National Grid had three different roles that relate to the 9 August blackout, and its performance in these was variable:
- Fault management: the grid response to the lightning strike was appropriate and all equipment appears to have worked as required, within the timescales required. The fault was cleared within the 80 ms required by the Grid Code;
- Frequency management: National Grid had inadequate reserves to meet the losses on the day. Arguably, it should take more account of the potential impact of embedded generation and hold higher reserves. It has recommended that the SQSS be reviewed as a result of the blackout, but it could really have raised this issue before as this vulnerability has if anything increased since the 2008 blackout;
- Grid Code compliance testing: the testing at Hornsea was incomplete and the testing at Little Barford did not identify the plant’s inability to meet its fault ride through obligations. Although National Grid has no responsibility for ongoing compliance monitoring, there are questions to be answered about whether the initial testing was adequate and timely. There are also questions to be answered in relation to the use of new technologies for managing windfarm output and whether they are being adequately assessed before connection to the grid.
Both Orsted and RWE need to address the specific non-compliance of their plant.
There are also questions for Ofgem as the regulator – the regime under which the system operator has no ongoing obligation to monitor code compliance is defined by the regulator.
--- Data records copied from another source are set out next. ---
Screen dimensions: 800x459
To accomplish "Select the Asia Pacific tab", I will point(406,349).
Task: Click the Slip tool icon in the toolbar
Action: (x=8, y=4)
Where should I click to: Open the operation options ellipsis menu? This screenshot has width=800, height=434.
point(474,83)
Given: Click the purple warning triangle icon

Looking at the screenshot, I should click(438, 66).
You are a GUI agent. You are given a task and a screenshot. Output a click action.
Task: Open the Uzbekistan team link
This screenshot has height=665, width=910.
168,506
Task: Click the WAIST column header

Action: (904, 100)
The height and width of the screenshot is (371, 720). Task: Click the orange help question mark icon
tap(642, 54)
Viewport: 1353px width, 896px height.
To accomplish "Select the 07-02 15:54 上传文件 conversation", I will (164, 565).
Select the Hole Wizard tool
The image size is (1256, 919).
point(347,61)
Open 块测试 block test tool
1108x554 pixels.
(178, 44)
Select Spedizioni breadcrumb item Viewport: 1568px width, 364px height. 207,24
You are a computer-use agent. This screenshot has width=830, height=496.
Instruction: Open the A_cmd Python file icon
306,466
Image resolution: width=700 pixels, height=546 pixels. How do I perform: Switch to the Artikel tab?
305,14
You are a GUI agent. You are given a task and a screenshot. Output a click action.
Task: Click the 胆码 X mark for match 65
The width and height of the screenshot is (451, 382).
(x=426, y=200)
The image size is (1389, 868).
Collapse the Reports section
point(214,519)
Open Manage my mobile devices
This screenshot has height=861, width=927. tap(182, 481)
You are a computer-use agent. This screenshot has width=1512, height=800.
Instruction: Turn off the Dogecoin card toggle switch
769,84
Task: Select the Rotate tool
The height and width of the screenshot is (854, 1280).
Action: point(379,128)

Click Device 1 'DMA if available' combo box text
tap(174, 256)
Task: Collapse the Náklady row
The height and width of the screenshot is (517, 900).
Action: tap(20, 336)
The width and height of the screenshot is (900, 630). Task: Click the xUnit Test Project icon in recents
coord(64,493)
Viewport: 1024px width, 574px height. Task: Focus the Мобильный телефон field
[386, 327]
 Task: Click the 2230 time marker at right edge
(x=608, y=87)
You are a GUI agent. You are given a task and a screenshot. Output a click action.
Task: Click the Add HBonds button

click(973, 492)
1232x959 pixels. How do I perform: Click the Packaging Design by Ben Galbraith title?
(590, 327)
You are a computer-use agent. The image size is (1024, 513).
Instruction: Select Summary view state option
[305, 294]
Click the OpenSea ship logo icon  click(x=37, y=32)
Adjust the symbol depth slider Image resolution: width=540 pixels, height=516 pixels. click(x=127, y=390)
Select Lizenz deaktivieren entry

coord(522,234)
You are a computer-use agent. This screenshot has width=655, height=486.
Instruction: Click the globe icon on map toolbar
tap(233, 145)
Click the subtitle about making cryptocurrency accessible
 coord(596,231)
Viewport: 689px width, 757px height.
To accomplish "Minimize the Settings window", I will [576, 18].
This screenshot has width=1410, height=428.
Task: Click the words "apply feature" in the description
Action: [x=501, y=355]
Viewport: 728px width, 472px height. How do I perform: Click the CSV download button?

Has Ofgem been sufficiently rigorous and proactive in considering how the structural changes to the electricity system may require changes in both operations (eg the SQSS and sizing of reserves) and code compliance? The regulator needs to balance the cost of greater system security with the benefits that would result, and it may be that the costs are not justified, but this needs to be explicitly determined and communicated to the market.
There has been a lot of noise surrounding the blackout, with people blaming and defending wind generation, and others proclaiming loudly how storage could save the day. Almost all of these points contain half-truths. The integration of wind is creating challenges in many ways – the reduction in inertia and the impact on intermittency are quite widely discussed, but this event also suggests that there are more complex technical challenges around how the technologies for transporting large volume of power from huge offshore windfarms integrate with the transmission system.
The size and nature of reserves must be reviewed, but this needs to be in the context of the costs as well as the benefits. Battery storage can absolutely provide reserve services – its super-fast response times are very useful to the system – but durations tend to be short and fast frequency response alone cannot support battery investments.
Fundamentally, the causes of the 9 August blackout do not lend themselves to splashy headlines. The questions raised are pretty technical in nature, and the solutions are likely to be similarly technical, but they are important for the secure running of the system as the energy transition continues.